BEGIN Data for analysis

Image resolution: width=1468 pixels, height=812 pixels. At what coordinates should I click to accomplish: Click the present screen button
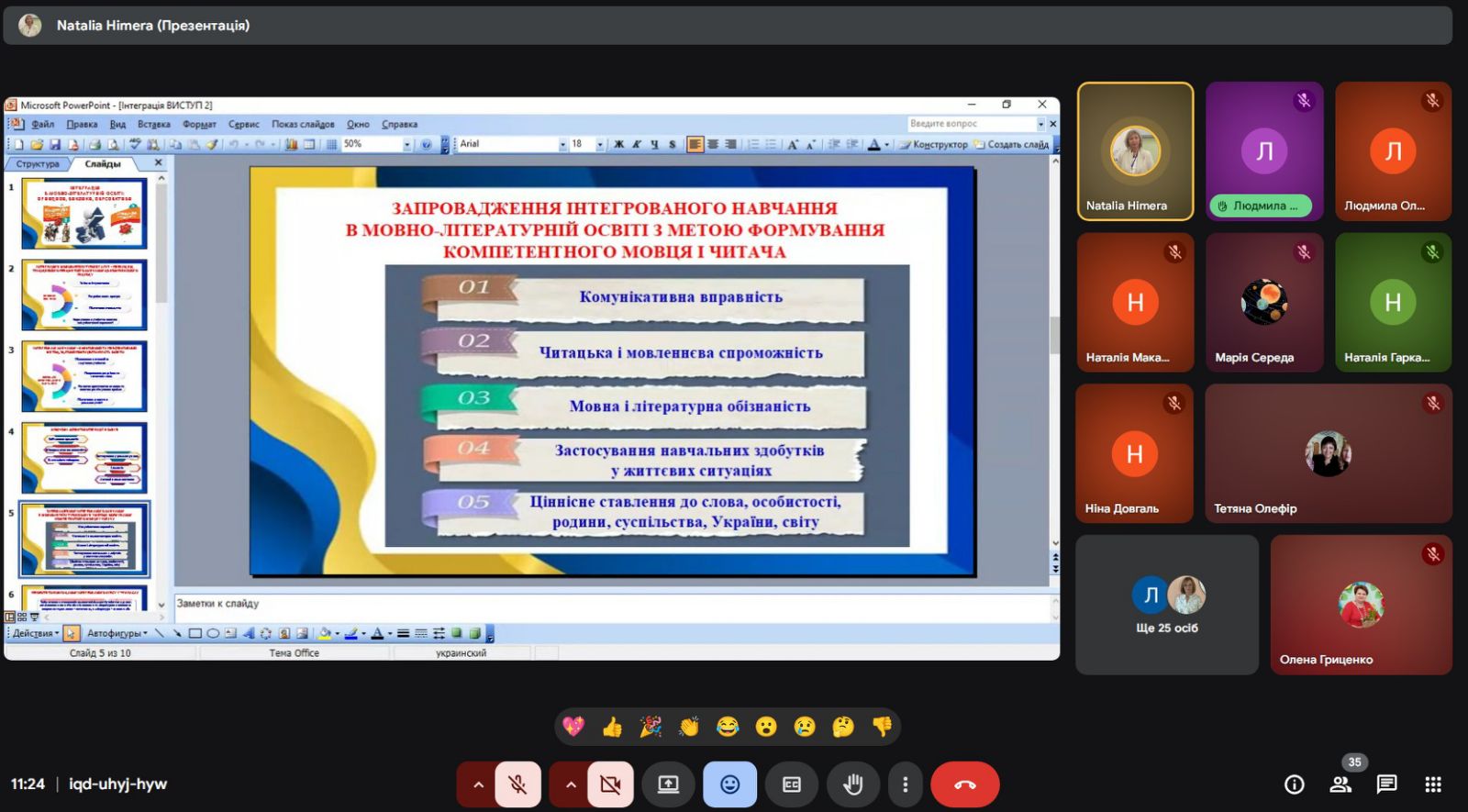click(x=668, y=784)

END Data for analysis
BEGIN Data for analysis

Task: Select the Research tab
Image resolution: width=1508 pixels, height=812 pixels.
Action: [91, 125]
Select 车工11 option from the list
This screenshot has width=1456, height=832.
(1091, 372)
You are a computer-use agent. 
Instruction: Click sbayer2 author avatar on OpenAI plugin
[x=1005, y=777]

END Data for analysis
BEGIN Data for analysis

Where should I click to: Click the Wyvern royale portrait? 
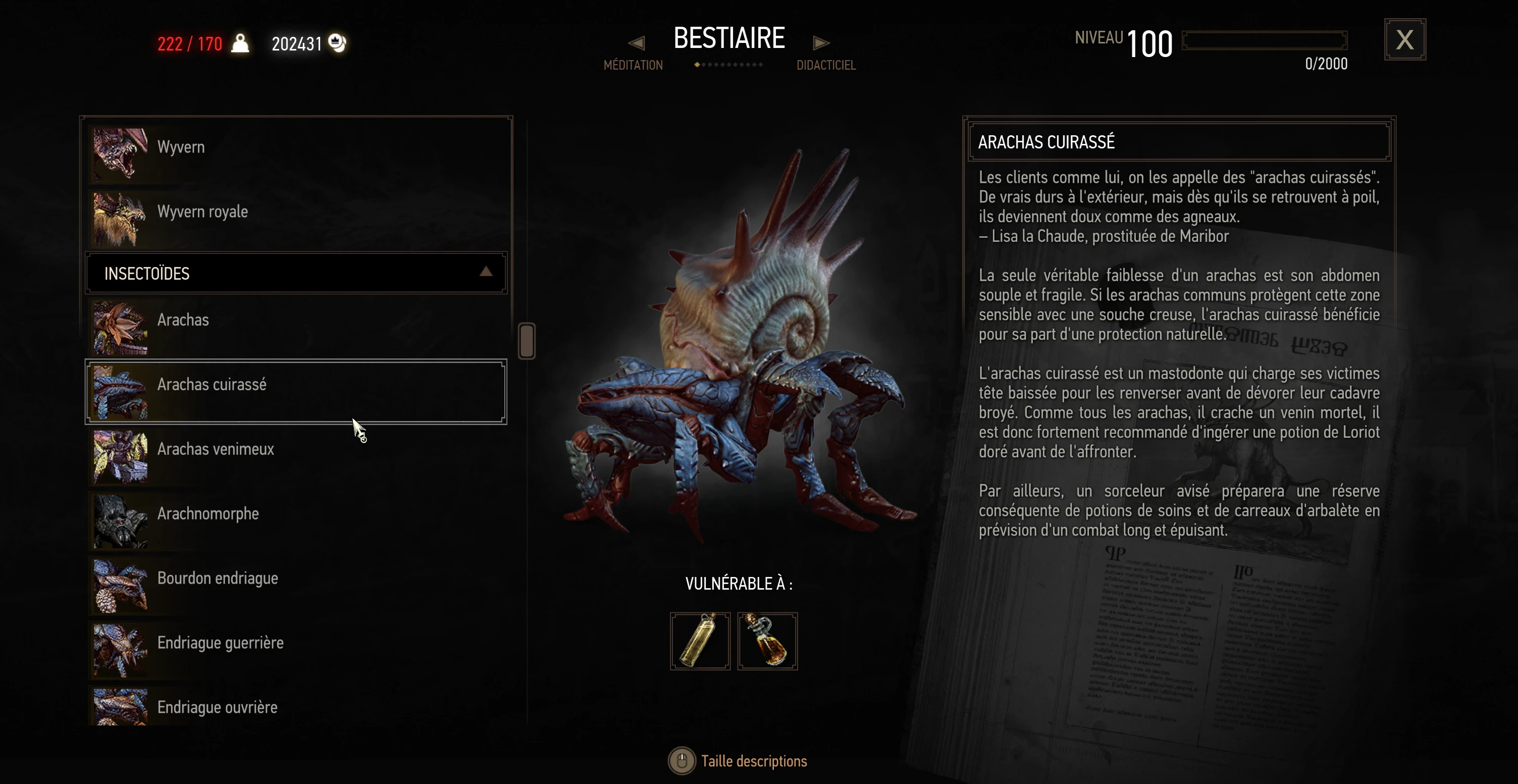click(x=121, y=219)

END Data for analysis

Exercise instructions: Lines in the data that hold "Select" must be located and copied.

Exercise answer:
Task: Select the Research tab
Select 车工11 option from the list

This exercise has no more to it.